# New Signature



## Akoji (Nov 14, 2008)

Does it suck?


----------



## B-Blue (Nov 14, 2008)

wow! that is just plain awesome!! great work


----------



## OSW (Nov 14, 2008)

oh it's horribly awesome!


----------



## Killermech (Nov 14, 2008)

Has the 'comic book cover' feel which is pretty cool. Funky, or I really don't know what to call it, but I like 
	

	
	
		
		

		
		
	


	



Although the slime / text thing feels a bit cut off. Might look cool if you had the rest of the slime part and the text 'outside' of the sig border and the rest in the box like you have now.


----------



## Akoji (Nov 14, 2008)

Oh like in transprancy?
Could try that, but I think I would break the forum limit size where I want to put it If I do that.


----------



## Killermech (Nov 14, 2008)

Yea, something like this (Not as big on the splatter part though and keeping your text in the same location.)





It should turn about the same size as your current one if saved as PNG-24 (Maybe a bit less).


----------



## Akoji (Nov 14, 2008)

Yeah I will try that later, I'm at work for the moment. (But I got photoshop at work so...)

test


----------



## Killermech (Nov 14, 2008)

Akoji said:
			
		

> Yeah I will try that later, I'm at work for the moment. (But I got photoshop at work so...)
> 
> test



Yea, but with alot less slime splatter


----------



## Akoji (Nov 14, 2008)

I know I would have to redo the splatter, I was just testing the PNG-24 thing.

BTW I would take a request or two.


----------



## War (Nov 14, 2008)

Hmm... it's definitely a start.
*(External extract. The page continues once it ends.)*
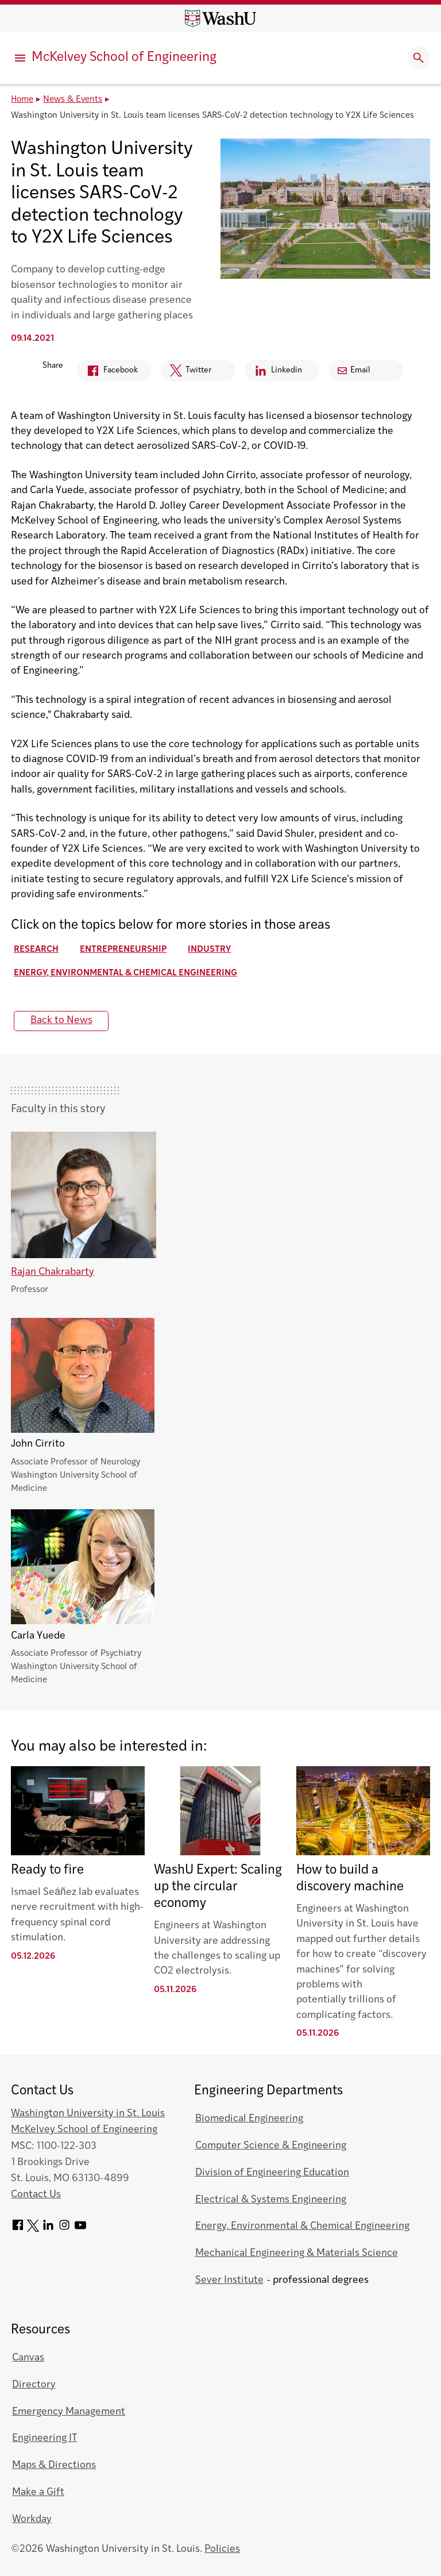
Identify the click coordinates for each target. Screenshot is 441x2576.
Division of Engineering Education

It looks very simplistic though. Just a background, render, a random C4D, a splatter and text. I think you need to work on yur C4D placement... to me, that just looks like you stamped on a random C4D just to go with what's popular right now. (C4Ds eveywhere)
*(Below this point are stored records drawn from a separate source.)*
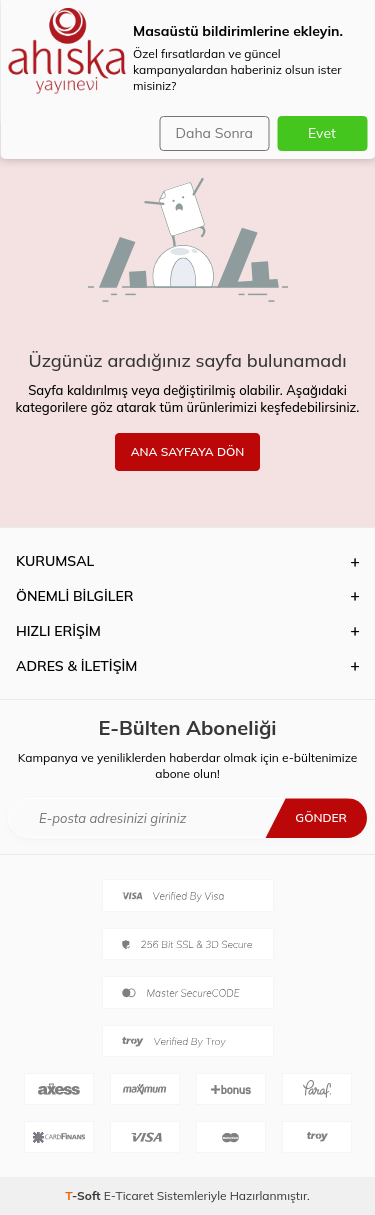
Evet (322, 133)
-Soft (84, 1195)
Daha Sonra (214, 133)
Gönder (321, 817)
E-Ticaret (129, 1195)
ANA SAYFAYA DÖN (188, 451)
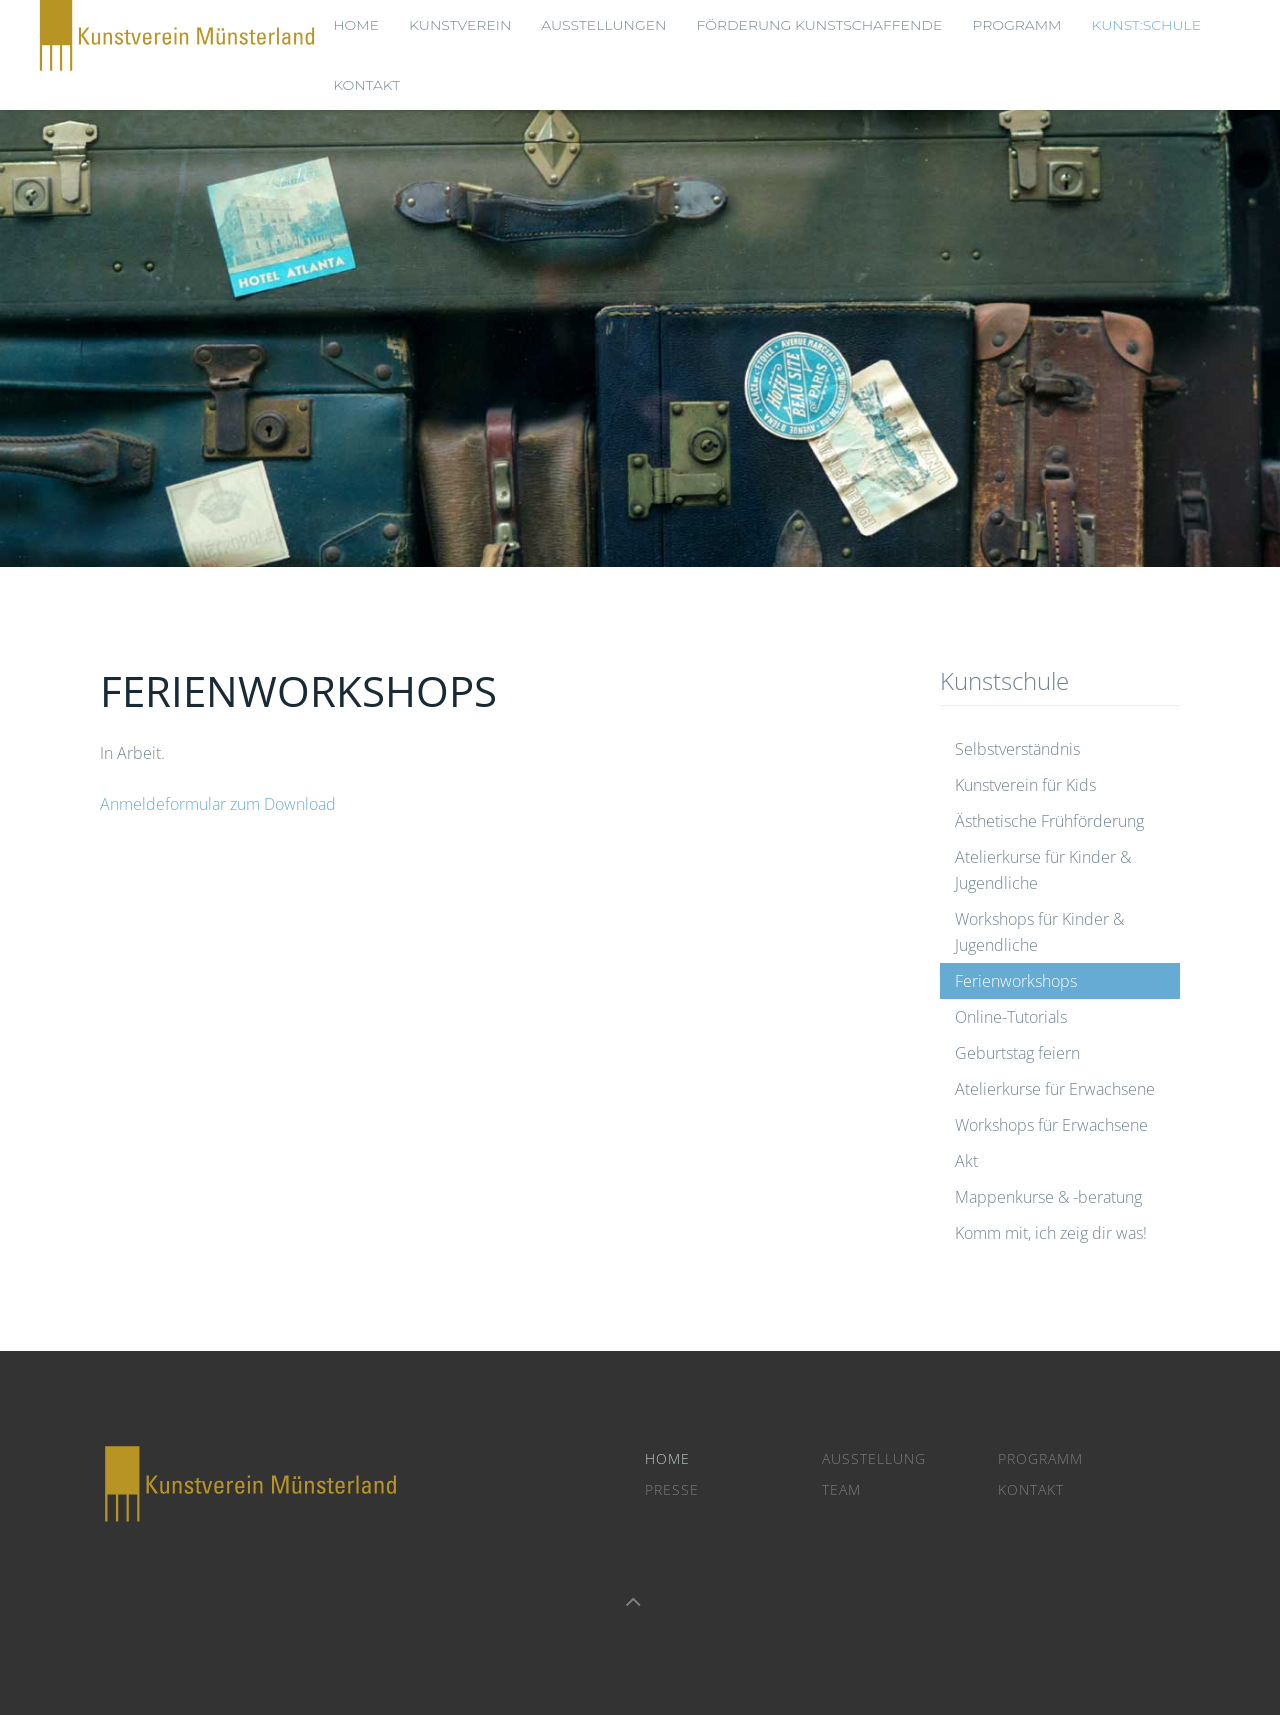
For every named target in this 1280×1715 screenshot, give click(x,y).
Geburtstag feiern (1017, 1053)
As for the text, I realize that it's modeled after the style of the game, but I think it's a bit too big. Not only does it stand out for not being properly blended, but it occupies about a third of the tag. 

Don't take my comments too seriously, I'm just a very harsh critic.


----------



## Akoji (Nov 14, 2008)

Well I find what you do quite good looking, and im kind of with you.
Yeah it's kind of simplistic. I didn't put a lot of time on it too.
I was thinking about erasing the C4D... I find that it doesn't really fit.
But atleast I made my background, it's the first smudge I did with my own brush, and im quite happy about the results.
But yeah I like big Typo... but yeah you are right about that too, too big, takes too much of signature.
I don't think I will ever be good enough to put on things like you do.
Well your Megaman Signature is quite awesome.


----------



## War (Nov 15, 2008)

Trust me, with enough practice, anything is possible. My Photoshop skills are mediocre at best because I don't practice as often as I should, so you could definitely catch up to me. Just keep trying out different tutorials and skills!


----------